1) If you want to kill a chicken, move quickly. Choose a plump, healthy-looking bird. With both hands,
grab your hen around the neck and hold firmly.
2) Beat her neck against some object until you feel the bones break. Your goal here is to break the neck
quickly so she doesn’t suffer.
Dear friend,
i’m writing this very quickly; I’m writing you this letter very quickly because Mom is yelling
over the sound of burning firewood
her voice sparks
as the chickens
(the ones who wait)
invariably await their turn:
after all
going to the front is always a triumphant act,
a death
standing up without licking one’s wounds,
without swallowing persistent hairs
or feathers
that catch on the tongue like lies.
August 11, 1951
colon: colon, dear one,
the game was called blind hen[1]
let me tell you about it
(i know what I’m talking about)
because chickens never look into the bonfire;
rather, they gaze toward the horizon,
they also stretch
their necks as if the sun were a grain
of god
a tiny trace of lightening
like looking in the direction of a curved future
in an 8-millimeter projection
or on the tip of a splinter
like sleeping peacefully.
He already paid, Mom says,
you’ll be better off having someone take care of you, so you won’t suffer.
You’re leaving tomorrow,
the coins still jiggle on the table.
I’m writing quickly and in great haste I count four twenties,
just over $4.00 a pound,
stacked one after another,
atop or within,
when my body is a fistula
a safe or a deposit:
it might as well be a treasure chest
because today is August 11, 1951,
the day Mom takes the first hen in her hands,
the day I know
this must be what love is,
forever and ever:
caresses from earlier
the secret in the ear a second before affixation an exchange
the sweet crunching in return
for reciprocity.
(I’m writing this at over-500-words-per-minute: when Mom calls,
do you sense my over-500-words-per-minute? When Mom calls, they are two-out-of-500):
Without asking
I take the hen by the legs,
as young girls, we’re unaware of anything
and hang her next to the clean clothes,
where our names and surname
must be drying in the sun,
once,
in another life
at 12 years old
when our head is empty.
Pack your things. You’re leaving tomorrow, Mom says again in her knife–sharp
August 11th voice.
Obedient above obedient,
unaware of anything,
I’m writing to you as I stuff two skirts and two shirts into a plastic bag.

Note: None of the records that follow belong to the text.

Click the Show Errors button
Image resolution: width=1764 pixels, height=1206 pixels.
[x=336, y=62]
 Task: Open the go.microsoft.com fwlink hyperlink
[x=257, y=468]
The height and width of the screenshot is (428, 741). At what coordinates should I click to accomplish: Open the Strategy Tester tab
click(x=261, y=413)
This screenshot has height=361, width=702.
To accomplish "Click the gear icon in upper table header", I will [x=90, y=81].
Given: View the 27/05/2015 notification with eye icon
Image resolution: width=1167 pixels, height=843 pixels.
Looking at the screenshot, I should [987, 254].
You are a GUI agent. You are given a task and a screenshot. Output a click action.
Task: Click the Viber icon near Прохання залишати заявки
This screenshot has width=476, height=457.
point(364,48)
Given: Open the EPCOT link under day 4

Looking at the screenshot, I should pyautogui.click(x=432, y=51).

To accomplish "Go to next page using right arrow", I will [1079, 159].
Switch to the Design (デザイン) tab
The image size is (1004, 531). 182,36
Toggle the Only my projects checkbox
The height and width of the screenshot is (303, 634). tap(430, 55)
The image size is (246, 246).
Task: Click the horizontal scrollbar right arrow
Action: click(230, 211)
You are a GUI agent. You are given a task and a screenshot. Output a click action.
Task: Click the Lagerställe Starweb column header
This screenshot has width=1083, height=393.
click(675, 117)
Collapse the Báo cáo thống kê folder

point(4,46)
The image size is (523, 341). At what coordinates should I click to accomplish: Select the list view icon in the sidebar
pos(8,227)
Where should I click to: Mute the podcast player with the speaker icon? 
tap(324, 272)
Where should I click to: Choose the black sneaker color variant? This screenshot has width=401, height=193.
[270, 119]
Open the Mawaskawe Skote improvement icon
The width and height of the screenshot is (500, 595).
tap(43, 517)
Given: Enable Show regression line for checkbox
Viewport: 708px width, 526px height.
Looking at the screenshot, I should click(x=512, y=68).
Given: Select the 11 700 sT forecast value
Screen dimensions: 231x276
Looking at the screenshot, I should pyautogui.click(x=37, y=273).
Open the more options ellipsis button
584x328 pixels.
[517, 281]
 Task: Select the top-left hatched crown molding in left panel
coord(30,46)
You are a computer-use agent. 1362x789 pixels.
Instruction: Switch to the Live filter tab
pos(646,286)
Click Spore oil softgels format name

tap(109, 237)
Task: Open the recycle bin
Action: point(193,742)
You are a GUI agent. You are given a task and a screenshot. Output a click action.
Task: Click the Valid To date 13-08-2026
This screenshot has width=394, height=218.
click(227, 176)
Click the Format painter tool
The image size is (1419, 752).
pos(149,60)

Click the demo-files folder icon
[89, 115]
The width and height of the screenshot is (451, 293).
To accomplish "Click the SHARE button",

Meanwhile, the hen bleeds to death.
Drop by drop leaving clues
in a perfect circle
of light in case I return.
I suppose that the coins on the table are also shining.
I suppose.
But chickens never look at the fire.
Mexico City. A 19-year-old woman, a nursing student who had been reported missing last December
3rd, was found dead last Saturday with her face skinned and stab wounds throughout her body.
The student, identified as Erika Kassandra Bravo Caro, was found in the ditch along the Uruapan-
Los Reyes highway near a community called Las Cocinas, The Kitchens.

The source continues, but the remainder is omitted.